START Data for this exercise

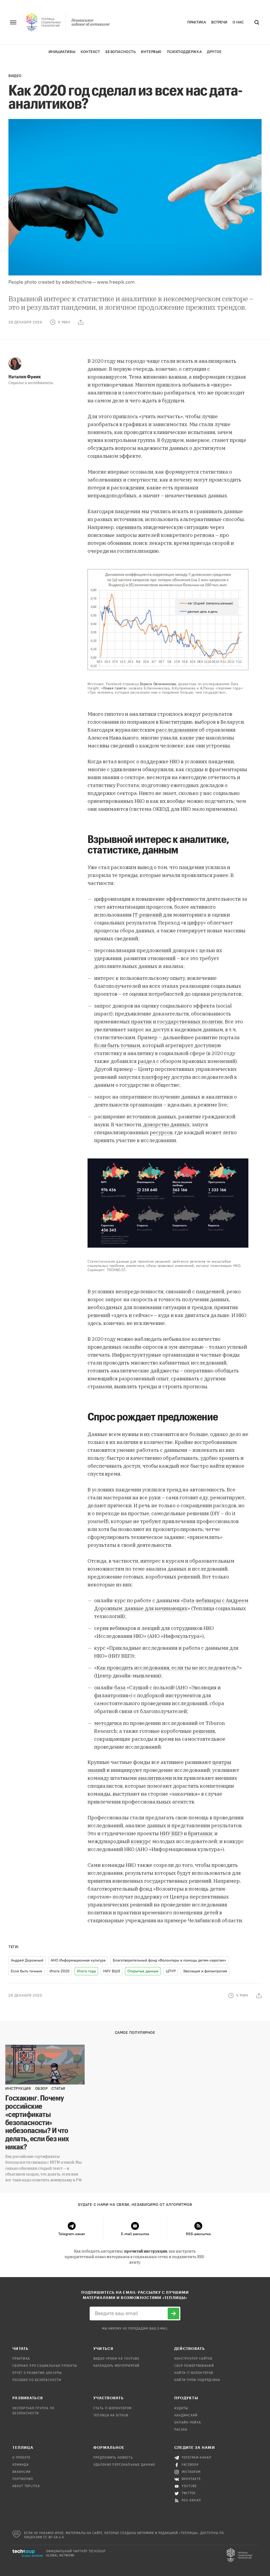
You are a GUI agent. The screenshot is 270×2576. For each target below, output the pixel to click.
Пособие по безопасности (36, 2380)
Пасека (180, 2429)
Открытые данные (142, 1971)
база (120, 1687)
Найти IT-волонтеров (193, 2373)
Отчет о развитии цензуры (37, 2373)
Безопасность (120, 52)
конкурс (141, 1841)
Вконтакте (191, 2479)
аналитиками (155, 1778)
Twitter (189, 2493)
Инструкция (18, 2088)
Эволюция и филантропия (205, 1971)
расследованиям (177, 730)
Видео (15, 76)
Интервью (151, 52)
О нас (238, 22)
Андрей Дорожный (27, 1960)
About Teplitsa (26, 2486)
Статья (58, 2088)
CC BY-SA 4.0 (53, 2537)
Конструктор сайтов (193, 2358)
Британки (200, 1833)
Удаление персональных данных (124, 2465)
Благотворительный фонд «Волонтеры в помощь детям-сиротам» (169, 1960)
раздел (147, 1061)
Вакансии (21, 2472)
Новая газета (114, 688)
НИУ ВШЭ (171, 1833)
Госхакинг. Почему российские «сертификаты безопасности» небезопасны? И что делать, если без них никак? (37, 2122)
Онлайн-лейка (187, 2422)
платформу (156, 1077)
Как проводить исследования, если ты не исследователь (167, 1667)
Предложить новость (113, 2457)
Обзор (41, 2088)
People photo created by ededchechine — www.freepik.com (71, 282)
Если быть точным (117, 1045)
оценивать (129, 527)
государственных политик (190, 1021)
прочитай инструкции (145, 2251)
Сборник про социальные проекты (44, 2366)
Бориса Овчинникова (158, 684)
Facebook (190, 2465)
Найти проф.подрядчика (197, 2380)
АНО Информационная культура (78, 1960)
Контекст (90, 52)
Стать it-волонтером (112, 2408)
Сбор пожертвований (194, 2366)
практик (141, 1021)
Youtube (189, 2486)
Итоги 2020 (60, 1971)
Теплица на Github (110, 2415)
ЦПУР (171, 1971)
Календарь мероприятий (116, 2366)
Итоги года (86, 1971)
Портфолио (22, 2479)
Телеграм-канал (196, 2457)
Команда (20, 2465)
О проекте (21, 2457)
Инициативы (62, 52)
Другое (214, 52)
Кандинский (186, 2415)
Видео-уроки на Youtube (116, 2358)
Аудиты (181, 2408)
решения (204, 1731)
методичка (108, 1723)
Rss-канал (191, 2500)
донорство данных (166, 1124)
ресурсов (161, 1132)
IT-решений (147, 915)
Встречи (219, 22)
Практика (196, 22)
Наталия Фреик (24, 376)
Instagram (191, 2472)
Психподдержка (184, 52)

END Data for this exercise

What you will do. What is needed is an exact copy of each line from the top of the data above through the line containing "Контекст (90, 52)", with no pictures.

Answer to this exercise.
You are a GUI agent. The screenshot is 270×2576. For each target below, output the pixel to click.
Пособие по безопасности (36, 2380)
Пасека (180, 2429)
Открытые данные (142, 1971)
база (120, 1687)
Найти IT-волонтеров (193, 2373)
Отчет о развитии цензуры (37, 2373)
Безопасность (120, 52)
конкурс (141, 1841)
Вконтакте (191, 2479)
аналитиками (155, 1778)
Twitter (189, 2493)
Инструкция (18, 2088)
Эволюция и филантропия (205, 1971)
расследованиям (177, 730)
Видео (15, 76)
Интервью (151, 52)
О нас (238, 22)
Андрей Дорожный (27, 1960)
About Teplitsa (26, 2486)
Статья (58, 2088)
CC BY-SA 4.0 (53, 2537)
Конструктор сайтов (193, 2358)
Британки (200, 1833)
Удаление персональных данных (124, 2465)
Благотворительный фонд «Волонтеры в помощь детям-сиротам» (169, 1960)
раздел (147, 1061)
Вакансии (21, 2472)
Новая газета (114, 688)
НИУ ВШЭ (171, 1833)
Госхакинг. Почему российские «сертификаты безопасности» небезопасны? И что делать, если без них никак? (37, 2122)
Онлайн-лейка (187, 2422)
платформу (156, 1077)
Как проводить исследования, если ты не исследователь (167, 1667)
Предложить новость (113, 2457)
Обзор (41, 2088)
People photo created by ededchechine — www.freepik.com (71, 282)
Если быть точным (117, 1045)
оценивать (129, 527)
государственных политик (190, 1021)
прочитай инструкции (145, 2251)
Сборник про социальные проекты (44, 2366)
Бориса Овчинникова (158, 684)
Facebook (190, 2465)
Найти проф.подрядчика (197, 2380)
АНО Информационная культура (78, 1960)
Контекст (90, 52)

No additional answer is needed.